§ **Input for this task**
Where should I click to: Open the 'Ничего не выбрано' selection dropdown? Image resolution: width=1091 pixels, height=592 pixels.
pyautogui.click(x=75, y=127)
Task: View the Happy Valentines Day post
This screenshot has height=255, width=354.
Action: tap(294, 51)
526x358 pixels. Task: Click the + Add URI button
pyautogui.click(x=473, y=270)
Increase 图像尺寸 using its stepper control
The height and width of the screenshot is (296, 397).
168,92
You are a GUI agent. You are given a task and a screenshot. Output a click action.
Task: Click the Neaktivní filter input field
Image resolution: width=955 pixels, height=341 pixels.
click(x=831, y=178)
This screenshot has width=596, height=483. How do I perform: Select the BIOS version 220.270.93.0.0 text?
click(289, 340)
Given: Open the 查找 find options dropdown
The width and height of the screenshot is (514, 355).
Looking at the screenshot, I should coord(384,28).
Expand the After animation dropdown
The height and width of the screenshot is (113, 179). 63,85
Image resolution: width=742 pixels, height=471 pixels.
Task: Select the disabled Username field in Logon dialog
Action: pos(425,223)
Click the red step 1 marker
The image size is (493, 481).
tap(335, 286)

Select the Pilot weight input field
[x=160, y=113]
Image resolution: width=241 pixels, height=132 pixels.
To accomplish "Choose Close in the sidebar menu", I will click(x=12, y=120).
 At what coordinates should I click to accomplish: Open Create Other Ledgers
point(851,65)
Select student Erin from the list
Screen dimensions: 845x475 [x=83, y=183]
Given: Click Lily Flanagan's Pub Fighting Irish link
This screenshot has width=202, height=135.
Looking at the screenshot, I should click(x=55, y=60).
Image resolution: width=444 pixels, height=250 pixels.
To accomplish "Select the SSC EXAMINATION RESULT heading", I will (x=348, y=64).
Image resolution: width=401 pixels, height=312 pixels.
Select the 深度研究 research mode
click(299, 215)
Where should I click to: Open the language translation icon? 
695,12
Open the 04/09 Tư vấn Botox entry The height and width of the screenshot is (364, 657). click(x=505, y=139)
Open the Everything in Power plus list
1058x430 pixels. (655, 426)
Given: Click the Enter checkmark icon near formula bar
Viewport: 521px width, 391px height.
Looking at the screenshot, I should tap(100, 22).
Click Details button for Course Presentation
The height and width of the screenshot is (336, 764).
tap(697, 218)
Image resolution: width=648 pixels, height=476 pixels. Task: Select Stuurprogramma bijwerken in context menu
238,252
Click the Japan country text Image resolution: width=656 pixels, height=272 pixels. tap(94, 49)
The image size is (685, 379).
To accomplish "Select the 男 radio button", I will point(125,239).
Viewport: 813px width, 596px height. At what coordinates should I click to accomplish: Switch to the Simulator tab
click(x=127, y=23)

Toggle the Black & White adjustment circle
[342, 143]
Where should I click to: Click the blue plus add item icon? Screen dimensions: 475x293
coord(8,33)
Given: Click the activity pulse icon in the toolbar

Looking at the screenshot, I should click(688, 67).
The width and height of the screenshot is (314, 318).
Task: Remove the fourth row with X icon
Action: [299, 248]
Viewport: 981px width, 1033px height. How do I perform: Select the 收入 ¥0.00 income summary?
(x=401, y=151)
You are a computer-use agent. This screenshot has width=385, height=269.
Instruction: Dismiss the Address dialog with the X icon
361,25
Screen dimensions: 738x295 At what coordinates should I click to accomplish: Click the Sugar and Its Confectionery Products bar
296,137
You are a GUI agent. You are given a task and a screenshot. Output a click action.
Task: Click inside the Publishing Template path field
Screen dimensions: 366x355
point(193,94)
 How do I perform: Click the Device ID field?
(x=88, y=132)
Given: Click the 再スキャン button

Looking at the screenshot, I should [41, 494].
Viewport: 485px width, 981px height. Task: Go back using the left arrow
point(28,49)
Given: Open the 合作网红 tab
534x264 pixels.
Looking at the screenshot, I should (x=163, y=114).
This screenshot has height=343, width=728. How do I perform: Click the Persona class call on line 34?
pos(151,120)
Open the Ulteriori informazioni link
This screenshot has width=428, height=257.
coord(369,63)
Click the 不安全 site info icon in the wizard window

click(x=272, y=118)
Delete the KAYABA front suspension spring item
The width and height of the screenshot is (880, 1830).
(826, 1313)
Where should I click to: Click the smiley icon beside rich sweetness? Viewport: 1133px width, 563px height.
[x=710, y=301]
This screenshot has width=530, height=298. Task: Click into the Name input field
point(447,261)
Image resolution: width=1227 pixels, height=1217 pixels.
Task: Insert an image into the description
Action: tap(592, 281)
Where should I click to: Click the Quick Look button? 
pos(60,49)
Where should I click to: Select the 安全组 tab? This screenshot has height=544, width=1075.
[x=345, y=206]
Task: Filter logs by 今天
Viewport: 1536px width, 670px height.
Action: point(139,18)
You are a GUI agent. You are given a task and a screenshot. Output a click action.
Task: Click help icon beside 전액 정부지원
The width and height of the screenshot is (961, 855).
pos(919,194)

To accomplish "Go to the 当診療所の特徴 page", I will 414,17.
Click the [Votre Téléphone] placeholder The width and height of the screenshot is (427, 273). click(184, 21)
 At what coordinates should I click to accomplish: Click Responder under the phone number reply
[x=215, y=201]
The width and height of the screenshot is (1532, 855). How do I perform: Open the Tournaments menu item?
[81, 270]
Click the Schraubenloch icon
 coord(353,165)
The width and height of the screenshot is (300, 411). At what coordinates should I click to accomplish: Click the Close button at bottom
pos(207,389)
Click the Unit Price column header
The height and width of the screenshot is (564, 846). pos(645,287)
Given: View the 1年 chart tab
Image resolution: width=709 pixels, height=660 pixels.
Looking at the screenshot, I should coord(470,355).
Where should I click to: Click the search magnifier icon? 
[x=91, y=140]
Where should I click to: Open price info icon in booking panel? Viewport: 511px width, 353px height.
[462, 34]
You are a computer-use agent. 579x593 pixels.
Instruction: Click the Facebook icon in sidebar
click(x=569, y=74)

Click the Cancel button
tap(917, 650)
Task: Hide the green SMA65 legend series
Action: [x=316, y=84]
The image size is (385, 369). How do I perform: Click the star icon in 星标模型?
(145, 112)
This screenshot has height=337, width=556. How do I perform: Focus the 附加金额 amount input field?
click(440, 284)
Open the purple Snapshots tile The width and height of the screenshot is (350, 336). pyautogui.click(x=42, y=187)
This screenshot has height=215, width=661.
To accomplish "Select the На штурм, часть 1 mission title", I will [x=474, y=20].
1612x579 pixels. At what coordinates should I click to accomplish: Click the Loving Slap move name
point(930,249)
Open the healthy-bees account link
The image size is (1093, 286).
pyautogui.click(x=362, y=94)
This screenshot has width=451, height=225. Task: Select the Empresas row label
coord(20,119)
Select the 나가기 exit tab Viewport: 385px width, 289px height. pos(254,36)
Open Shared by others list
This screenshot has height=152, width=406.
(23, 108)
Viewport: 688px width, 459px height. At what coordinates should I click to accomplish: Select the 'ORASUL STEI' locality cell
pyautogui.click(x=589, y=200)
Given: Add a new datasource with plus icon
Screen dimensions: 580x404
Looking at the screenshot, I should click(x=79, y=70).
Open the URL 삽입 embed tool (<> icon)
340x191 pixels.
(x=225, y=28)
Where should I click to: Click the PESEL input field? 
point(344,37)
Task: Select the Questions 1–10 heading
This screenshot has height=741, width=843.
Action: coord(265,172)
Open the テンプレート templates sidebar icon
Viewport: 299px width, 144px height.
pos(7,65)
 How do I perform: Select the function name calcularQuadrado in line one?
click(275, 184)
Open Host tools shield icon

§ **What to work on**
The required answer is the run of lines above, starting at the line with "Where should I click to: Click the search" and ending at the line with "Open the URL 삽입 embed tool (<> icon)", reproduced exactly with both ends.

§ **Completed task**
Where should I click to: Click the search magnifier icon? 
[x=91, y=140]
Where should I click to: Open price info icon in booking panel? Viewport: 511px width, 353px height.
[462, 34]
You are a computer-use agent. 579x593 pixels.
Instruction: Click the Facebook icon in sidebar
click(x=569, y=74)

Click the Cancel button
tap(917, 650)
Task: Hide the green SMA65 legend series
Action: [x=316, y=84]
The image size is (385, 369). How do I perform: Click the star icon in 星标模型?
(145, 112)
This screenshot has height=337, width=556. How do I perform: Focus the 附加金额 amount input field?
click(440, 284)
Open the purple Snapshots tile The width and height of the screenshot is (350, 336). pyautogui.click(x=42, y=187)
This screenshot has height=215, width=661.
To accomplish "Select the На штурм, часть 1 mission title", I will [x=474, y=20].
1612x579 pixels. At what coordinates should I click to accomplish: Click the Loving Slap move name
point(930,249)
Open the healthy-bees account link
The image size is (1093, 286).
pyautogui.click(x=362, y=94)
This screenshot has width=451, height=225. Task: Select the Empresas row label
coord(20,119)
Select the 나가기 exit tab Viewport: 385px width, 289px height. pos(254,36)
Open Shared by others list
This screenshot has height=152, width=406.
(23, 108)
Viewport: 688px width, 459px height. At what coordinates should I click to accomplish: Select the 'ORASUL STEI' locality cell
pyautogui.click(x=589, y=200)
Given: Add a new datasource with plus icon
Screen dimensions: 580x404
Looking at the screenshot, I should click(x=79, y=70).
Open the URL 삽입 embed tool (<> icon)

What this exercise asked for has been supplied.